■ **WHAT TO PRODUCE**
Update the rows starting at the line that contains "Where should I click to: Switch" and ending with the last row, replacing "Tasks" with "Projects" and changing nothing else. Leave the pictures out of your answer.

■ **RECORDS TO USE**
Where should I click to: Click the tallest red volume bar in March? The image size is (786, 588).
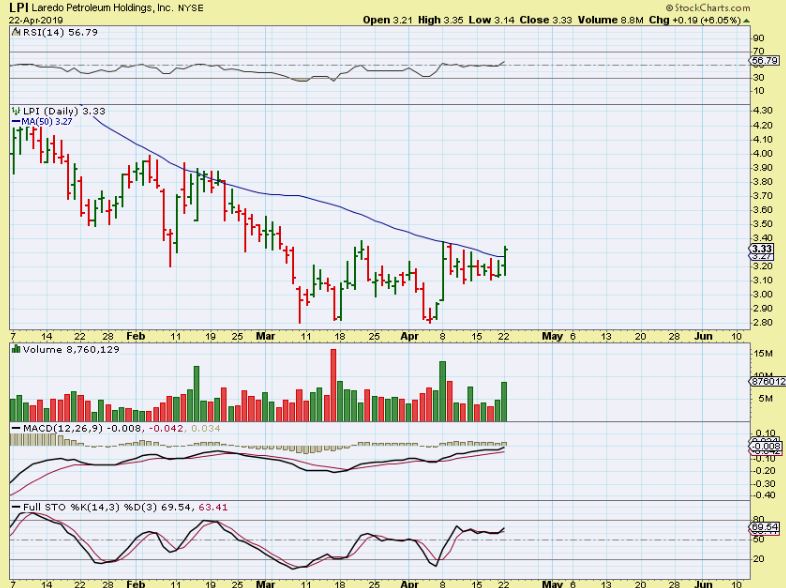[334, 386]
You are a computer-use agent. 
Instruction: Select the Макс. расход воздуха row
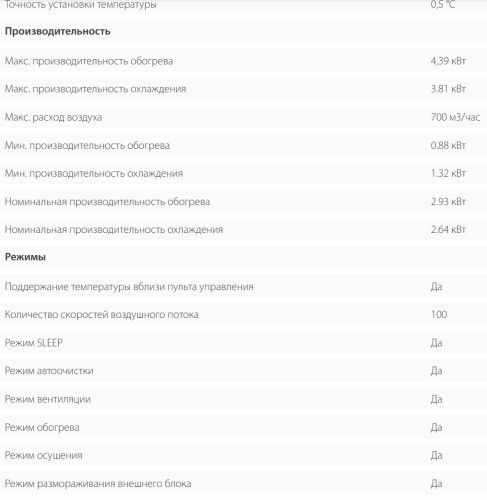coord(243,117)
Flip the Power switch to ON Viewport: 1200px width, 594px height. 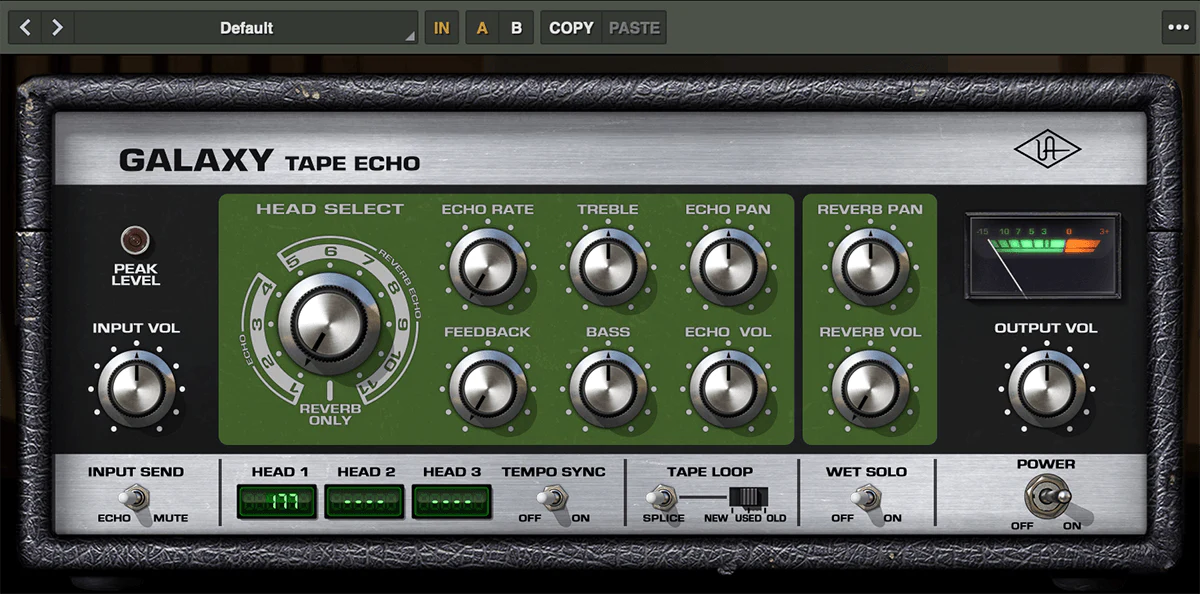(1056, 498)
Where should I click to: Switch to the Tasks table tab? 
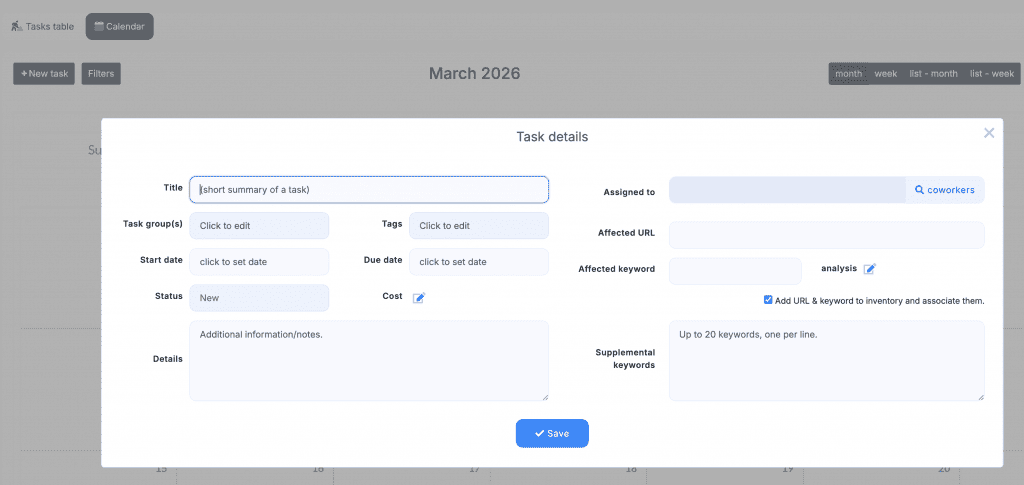(43, 26)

■ **WRITTEN REPLY**
Where should I click to: Switch to the Projects table tab? 
(43, 26)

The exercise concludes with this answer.